La confianza, la paz interior que se había ganado a pulso y que era su bien más preciado se le estaba escurriendo de las manos como el agua entre los dedos. Un día estaba allí, y al otro miraba y estaba desapareciendo sin que pudiera hacer nada para impedirlo. Así era la cruda realidad: él no era el hombre que había comenzado a pensar que era. Había fallado. Jericho Phillips era culpable como mínimo de abusar de niños y de pornografía, y a juicio de Monk, que no abrigaba la menor duda, también de asesinato. Era la falta de cuidado de Monk, su incompetencia al cerciorarse de los pormenores, al comprobarlos una y otra vez, al demostrarlo todo, lo que había permitido a Rathbone retratarlo como una persona que anteponía el sentimiento a la razón, de modo que Phillips se desvaneciera en una bruma de dudas y escapara indemne.
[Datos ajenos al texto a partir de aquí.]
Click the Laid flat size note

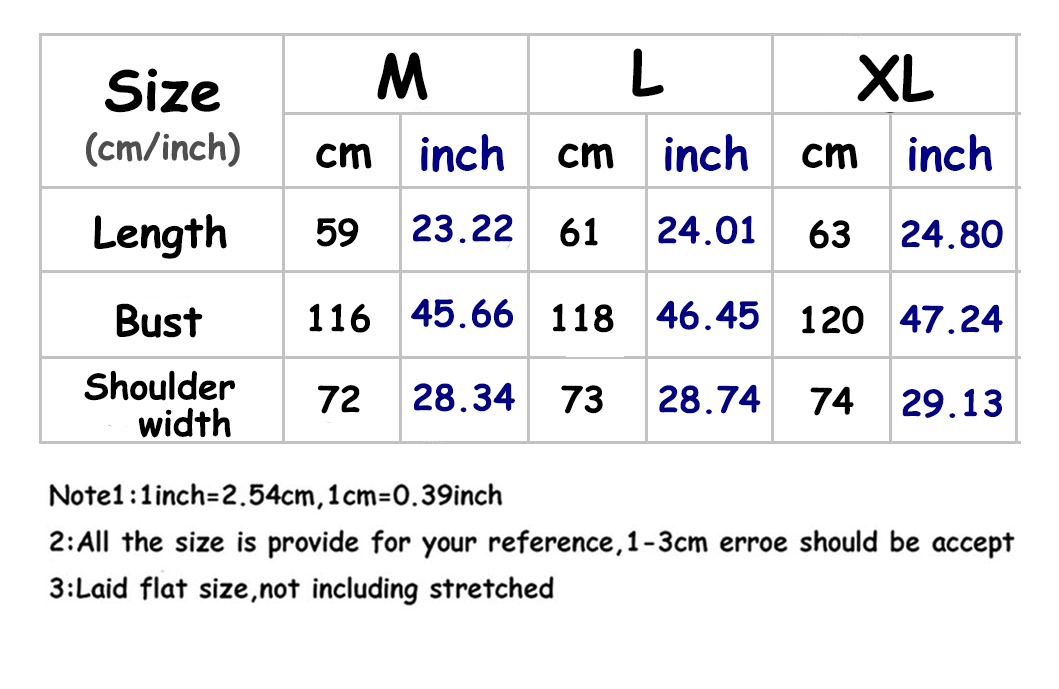[x=301, y=588]
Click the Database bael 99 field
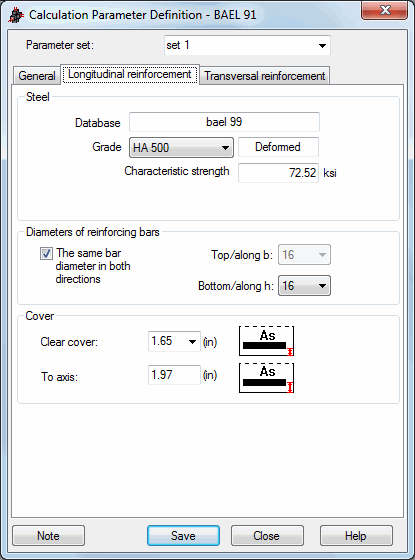The height and width of the screenshot is (560, 415). [224, 122]
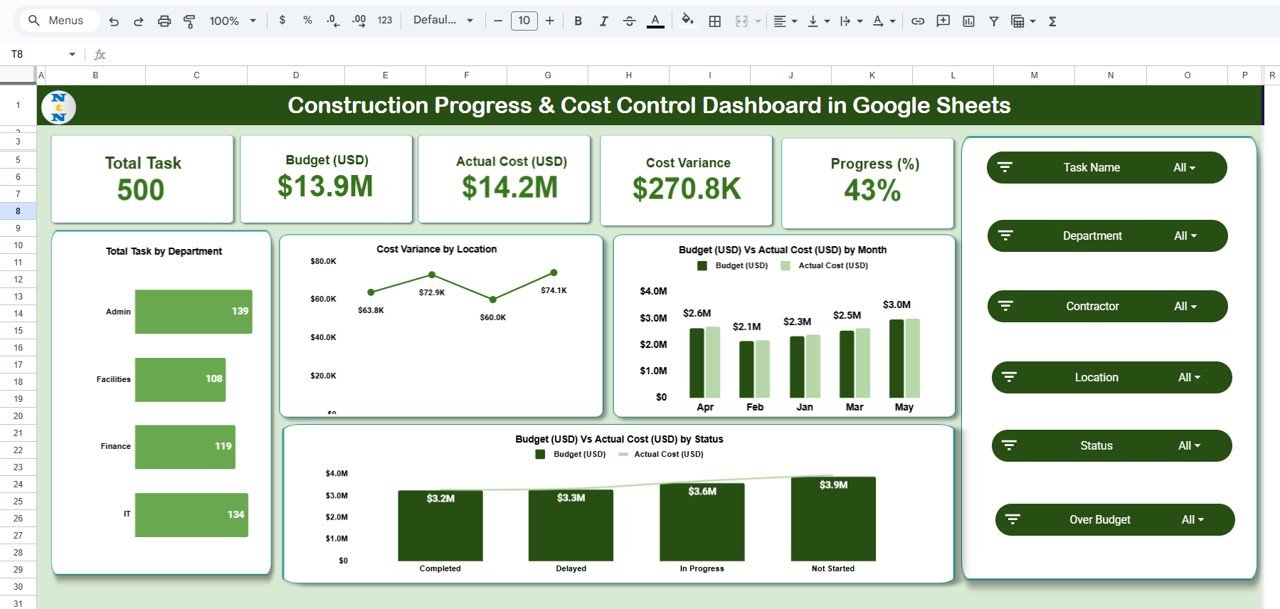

Monk levantó la vista hacia Hester.
– No puedo dejar las cosas así-dijo-. Ni por mí mismo ni por la Policía Fluvial.
Ella apoyó la cuchara en el plato y lo miró fijamente, casi sin pestañear.
– ¿Qué puedes hacer? No puedes volver a acusarlo.
Monk tomó aire bruscamente para responder, pero entonces reparó en la franqueza y ternura de los ojos de Hester.